Gastrointestinal motility is largely controlled by the enteric nervous system acting on pacemaker driven smooth muscle activity. Neurally-dependent cyclic motor activity has been recorded in the mouse colon and was originally called "colonic migrating motor complexes" (CMMC; Spencer, 2001). In the mouse small intestine, similar cyclic activity has also been recorded in vitro, and was called "intestinal migrating motor complexes" (IMMC; Bush et al. 2000). In this work we have recorded intraluminal force from the full intact small and large intestine of mice, kept constantly distended by custom made miniature fiberoptic manometric catheter of 3.0 mm diameter, developed and built at CSIRO (CSIRO, Materials Science and Engineering, Lindfield, NSW) Flinders by one of the authors (JA). 78 adult male and female mice (C57BL/6J) were used. The animals were killed humanely according to Flinders Animal Welfare Committee guidelines. The entire intestine was removed and placed in an organ bath with carbogenated Krebs solution at 36°C. The natural contents were allowed to empty spontaneously before the miniature manometric catheter was introduced gently from the oral end. Pressure sensors, located at 10 mm intervals, gave multiple traces of isometric force, which were plotted either as traces or as pressure maps (Pmaps) (see Figure a).

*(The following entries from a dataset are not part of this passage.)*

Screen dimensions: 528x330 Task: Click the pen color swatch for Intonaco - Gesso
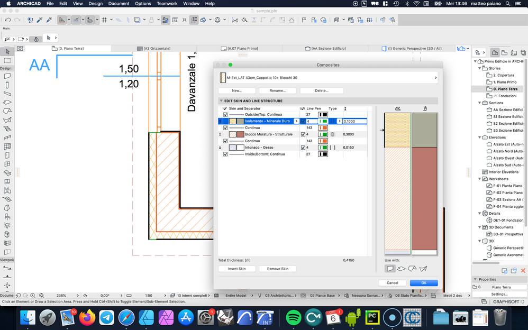click(322, 148)
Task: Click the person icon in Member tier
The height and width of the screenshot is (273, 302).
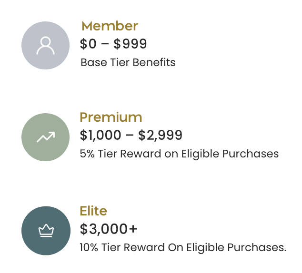Action: coord(46,46)
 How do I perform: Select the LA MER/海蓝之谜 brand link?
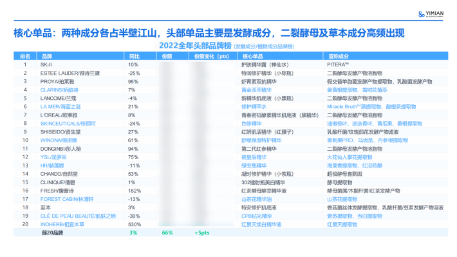coord(61,107)
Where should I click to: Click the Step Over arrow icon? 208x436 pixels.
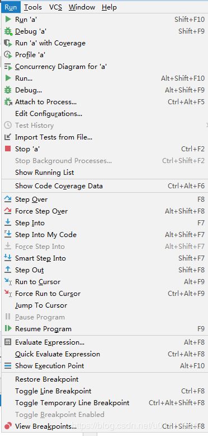point(8,199)
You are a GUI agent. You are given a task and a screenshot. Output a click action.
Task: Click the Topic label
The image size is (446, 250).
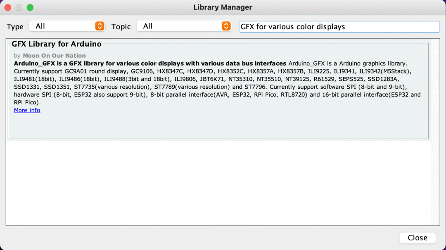click(121, 27)
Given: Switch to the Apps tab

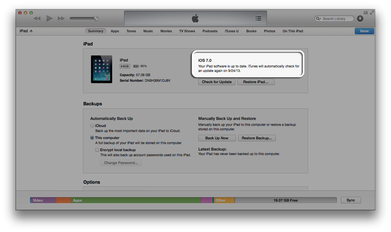Looking at the screenshot, I should (115, 31).
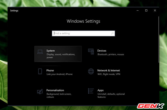This screenshot has width=167, height=110.
Task: Click 'Bluetooth, printers, mouse' description text
Action: 111,54
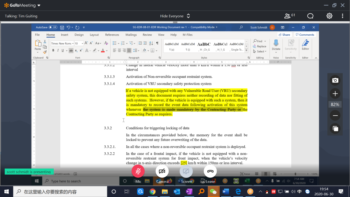This screenshot has height=197, width=350.
Task: Open the font size dropdown in Word
Action: tap(82, 43)
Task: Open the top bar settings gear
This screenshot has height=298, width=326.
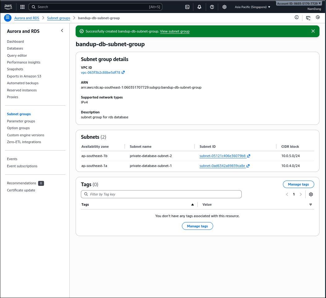Action: (224, 7)
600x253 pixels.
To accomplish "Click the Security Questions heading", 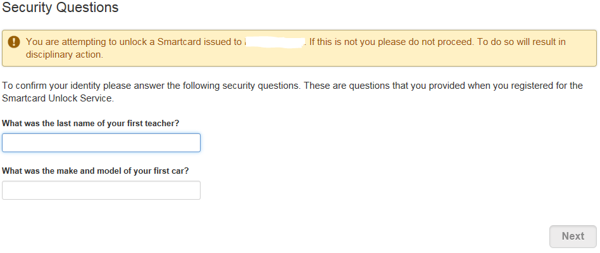I will [61, 7].
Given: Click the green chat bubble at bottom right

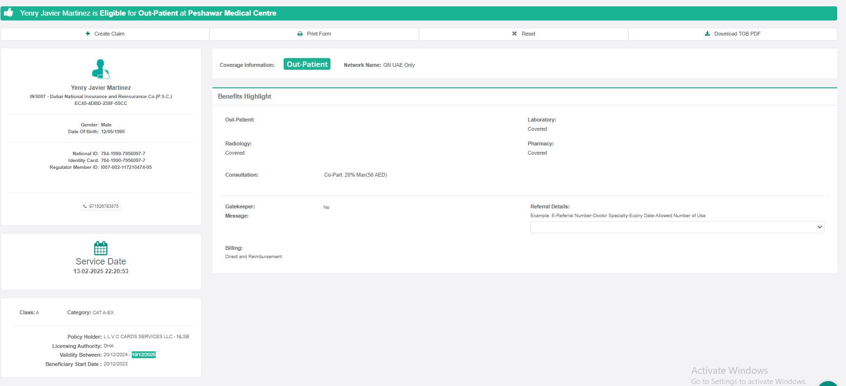Looking at the screenshot, I should [x=828, y=384].
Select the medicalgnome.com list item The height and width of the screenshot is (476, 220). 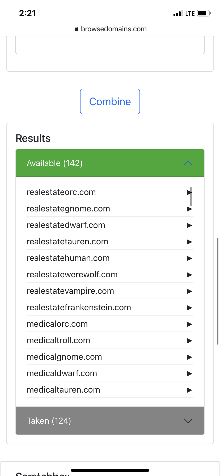point(64,357)
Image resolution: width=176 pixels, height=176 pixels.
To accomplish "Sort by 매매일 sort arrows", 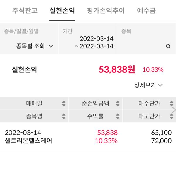I will click(64, 104).
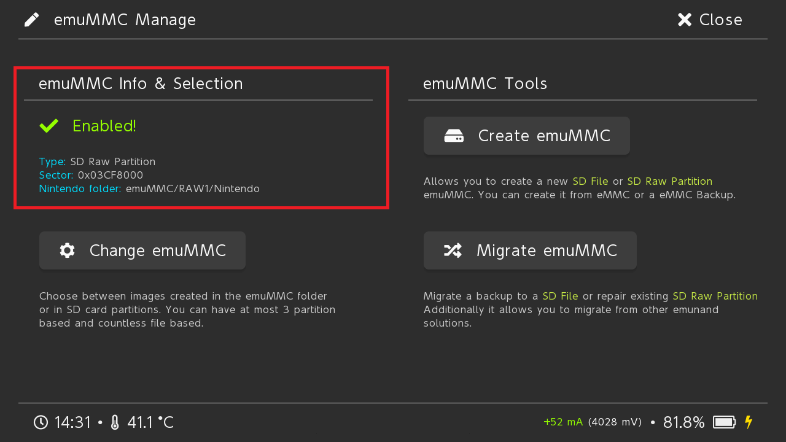Click the green Enabled checkmark icon
Viewport: 786px width, 442px height.
[x=49, y=126]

Following equilibration, cyclic motor complexes (CMC) were recorded. In the small intestine they occurred at 0.50±0.13 SD cpm (n=26) and consisted of clusters of phasic peaks at 43.3±3.3 SD cpm extending over 14.01± 3.32 cm. They propagated in both directions, 58% aborally, 40% orally and 2% appearing simultaneously along a length of intestine. In the colon similar cyclic activity occurred at 0.57±0.14 SD cpm consisting of cluster contractions at 19.7±2.0 SD cpm. The colonic motor complexes preferentially (70%) propagated in the aboral direction, 23% propagating orally and the remaining 7% with no apparent direction. Strikingly, in 4 out of 37 experiments cyclic motor complexes propagated continuously across the cecum in either direction occupying the entire small and large intestine (see Figure b). Other preparations showed clusters of smaller peaks that constitute the cyclic motor complexes in the small intestine. All CMC in both small and large intestine were blocked by TTX (0.6μM), hyoscine (1μM) or by hexamethonium (100μM). Physostigmine (0.3 μM) did not significantly affect the CMCs. These results show that continuous distention of the isolated intestine elicits neurally-dependent cyclic motor complexes which involves excitatory enteric cholinergic motor neurons and propagation along the entire intestine mediated by nicotinic interganglionic transmission. After neural blockade, no evidence for low frequency spontaneous myogenic motor activity was seen. The role of CMCs in propulsion remains to be established.
Bush TG, Spencer NJ, Watters N, Sanders KM, Smith TK. (2000) Auton Neurosci Basic Clin 84, 162–168.
Spencer NJ. (2001) Curr Opin Pharmacol 1, 604–610.